Pretreatment of the cells by starving them in a saline solution for three days was found to increase the cellular growth and phosphate removal efficiencies of the independently co-immobilized Chlorella sorokiniana & A. brasilense and C. vul­garis & A. brasilense pairs entrapped in alginate beads (Hernandez et al. 2006). Kaya et al. (1995) observed higher nutrient removal rates using S. bicellularis cells when they were immobilized on flat-surface alginate screens compared to their encapsulated form inside alginate beads.

Canizares et al. (1993) used immobilized Spirulina maxima cells in kappa — carrageenan gel beads for nutrient removal from swine waste. This immobilized system achieved around 90 % total phosphorus and ammonium-nitrogen removal, while it also allowed processing swine waste at higher concentrations. Chevalier

and de la Notie (1985) investigated Scenedesmus acutus and Scenedesmus obliquus cells individually immobilized in kappa-carrageenan beads for nutrient removal from a secondary effluent. Immobilized cells showed similar cellular growth and ammonium or phosphate uptake rates compared to their free-living cell counter­parts. They observed around 90 % ammonium removal within the first 4 h, while all traces of phosphate were removed within 2 h (Chevalier and de la Notie 1985).

C. vulgaris and Anabaena doliolum cells immobilized in chitosan have higher phosphate, nitrate, and nitrite removal efficiencies than when they were immobi­lized within agar, alginate, or carrageenan (Mallick and Rai 1994). In addition, the phosphate removal capacity of the immobilization process was increased when phosphate-deprived cells were initially entrapped within chitosan. Fierro et al. (2008) investigated the nitrate and phosphate removal efficiencies of individually entrapped Scenedesmus sp. cells within chitosan beads. Immobilized cells achieved approximately 94 % phosphate and 70 % nitrate removal within the first 12 h after incubation, whereas by themselves chitosan beads removed 60 % phosphate and 20 % nitrate by the end of the experiment. The reason for yielding a significant phosphate removal rate (60 %) by chitosan beads alone was explained by the increased pH values, which eventually triggered the release of some calcium ions from chitosan polymer, resulting in the precipitation of phosphate ions (Fierro et al. 2008; Tam and Wong 2000).

Other immobilization matrices have also been proposed as alternatives to the gel beads. Immobilized cells of Trentepohlia aurea microalgal cells on a filter paper formed a biofilm layer that reduced the concentration of ammonium, nitrate, and nitrite ions, for around 40 days (Abe et al. 2003). Shi et al. (2007) proposed a twin- layer system, where the microalgal cells are attached on an ultrathin and micropo­rous “substrate layer” composed of a nitrocellulose membrane, which is surrounded by a “source layer” of macroporous glass fiber providing the growth medium (Shi et al. 2007).
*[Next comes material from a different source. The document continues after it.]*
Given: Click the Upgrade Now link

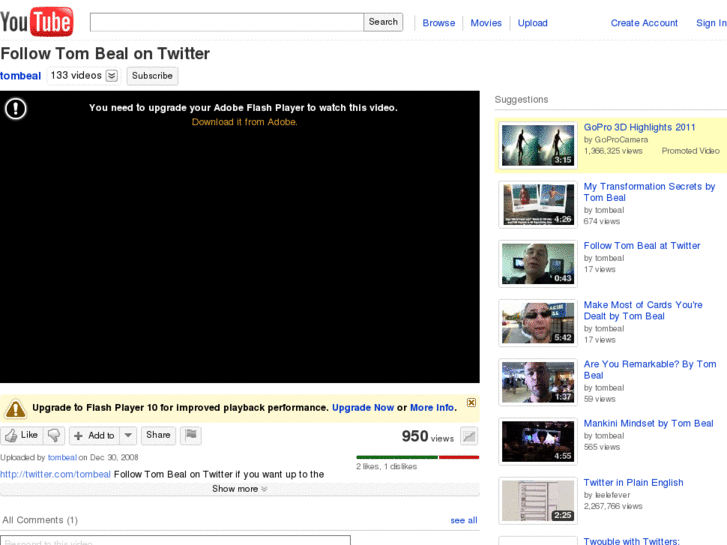Looking at the screenshot, I should [x=362, y=408].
They observed phosphate, ammonium, and nitrate removal when C. vulgaris and Scenedesmus rubescens microalgal cells were entrapped in this twin — layer system.
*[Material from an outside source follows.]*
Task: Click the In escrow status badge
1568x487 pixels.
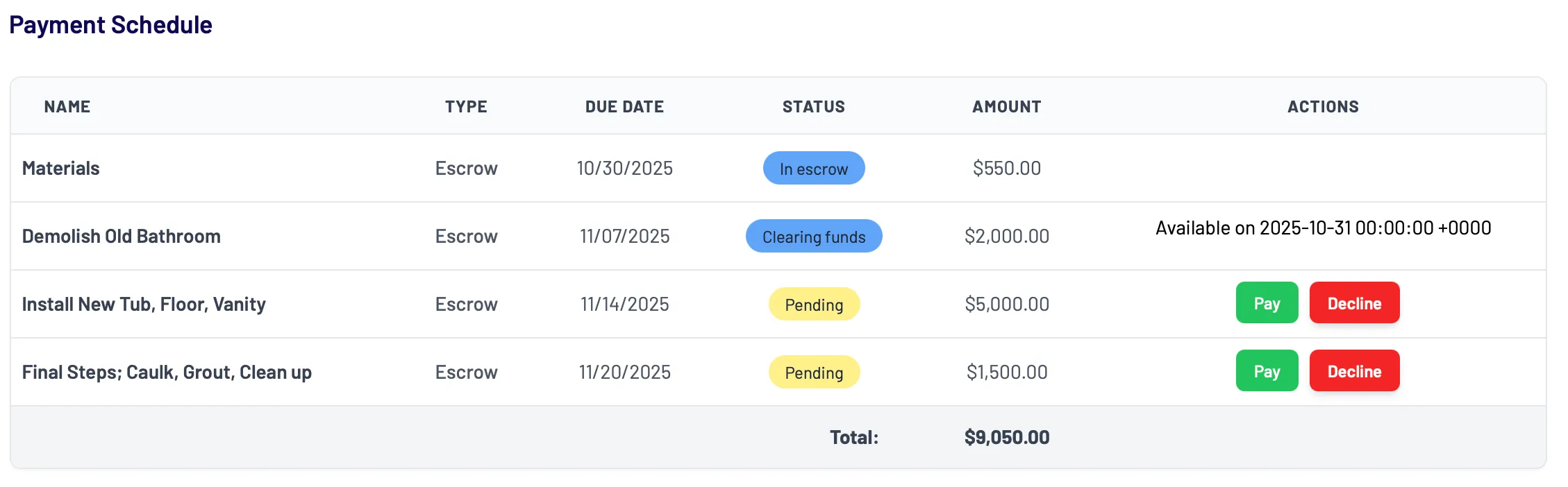Action: click(x=813, y=168)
In a recent study, C. vulgaris cells immobilized on electrospun chitosan nano­fiber mats yielded an efficient nitrate removal rate (87 %) as a result of the dual action of nitrate removal by the microalgal cells and electrostatic binding of the nitrate ions on chitosan nanofibers (Eroglu et al. 2012). In other studies from the authors’ laboratories, the resulting microalgal composites with multilayer graphene (Wahid et al. 2013b) or graphene oxide sheets (Wahid et al. 2013a) also achieved significant nitrate uptake rates, without being toxic for the microalgal cells.